Not all works require a planning application. If your proposal is not development, it will not need planning permission.
The Government has produced useful guidance which explains when planning permission is required
In some cases the Government grants planning permission for smaller works and changes of use (known as permitted developments). These can then take place without submitting a planning application.
Placing tables and chairs within the established curtilage of a business premises in association with the existing use (for example placing tables and chairs within the curtilage of a pub or cafe) rarely needs planning permission as long as you adhere to any conditions of existing planning permissions.
Siting tables and chairs on the pavement requires a licence from the District Council. If the District Council grant you a pavement licence, planning permission is automatically granted. You can find out more about pavement licences from the gov.uk website.
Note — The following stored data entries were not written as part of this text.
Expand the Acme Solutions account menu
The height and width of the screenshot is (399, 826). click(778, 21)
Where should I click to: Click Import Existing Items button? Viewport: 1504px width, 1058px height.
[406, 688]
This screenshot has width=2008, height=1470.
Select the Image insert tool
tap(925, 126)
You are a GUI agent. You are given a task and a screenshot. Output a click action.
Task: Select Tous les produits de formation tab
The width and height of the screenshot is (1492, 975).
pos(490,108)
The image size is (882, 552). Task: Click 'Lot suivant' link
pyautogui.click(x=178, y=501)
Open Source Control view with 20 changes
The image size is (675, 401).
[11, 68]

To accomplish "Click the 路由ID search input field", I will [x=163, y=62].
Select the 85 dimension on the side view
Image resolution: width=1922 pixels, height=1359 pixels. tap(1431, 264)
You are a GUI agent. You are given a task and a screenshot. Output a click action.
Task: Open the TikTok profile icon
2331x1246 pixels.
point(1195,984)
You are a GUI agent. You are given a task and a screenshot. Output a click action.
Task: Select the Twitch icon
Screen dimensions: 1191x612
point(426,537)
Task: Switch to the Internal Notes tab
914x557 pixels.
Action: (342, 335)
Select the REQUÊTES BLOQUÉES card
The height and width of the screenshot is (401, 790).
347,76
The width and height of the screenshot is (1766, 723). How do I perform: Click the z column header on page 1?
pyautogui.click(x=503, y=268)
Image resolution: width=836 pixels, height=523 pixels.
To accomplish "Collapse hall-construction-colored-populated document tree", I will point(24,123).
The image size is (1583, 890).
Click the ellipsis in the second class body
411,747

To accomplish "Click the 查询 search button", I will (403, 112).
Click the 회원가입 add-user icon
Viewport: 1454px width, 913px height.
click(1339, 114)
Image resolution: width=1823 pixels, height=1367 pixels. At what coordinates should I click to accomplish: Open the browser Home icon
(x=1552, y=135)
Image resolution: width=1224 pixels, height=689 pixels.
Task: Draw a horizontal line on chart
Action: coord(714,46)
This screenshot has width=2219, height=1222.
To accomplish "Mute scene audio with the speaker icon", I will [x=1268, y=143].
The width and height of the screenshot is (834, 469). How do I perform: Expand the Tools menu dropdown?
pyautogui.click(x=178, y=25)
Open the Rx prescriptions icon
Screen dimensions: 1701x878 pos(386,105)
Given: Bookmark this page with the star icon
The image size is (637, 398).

Siting tables and chairs on land outside the curtilage of an established business may also be permitted development for up to 56 days because of the planning permission granted by the Government, known as permitted development.
Works affecting the historic character and interest of listed buildings or certain structures around and near listed buildings, are subject to special controls. Carrying out works to a listed building without securing the necessary consents is a criminal offence. For more information see our listed buildings page.
If you would like a formal written determination as to whether a planning application is required you will need to submit an application for a Proposed Lawful Development Certificate - Proposed Use. A fee is payable for these applications.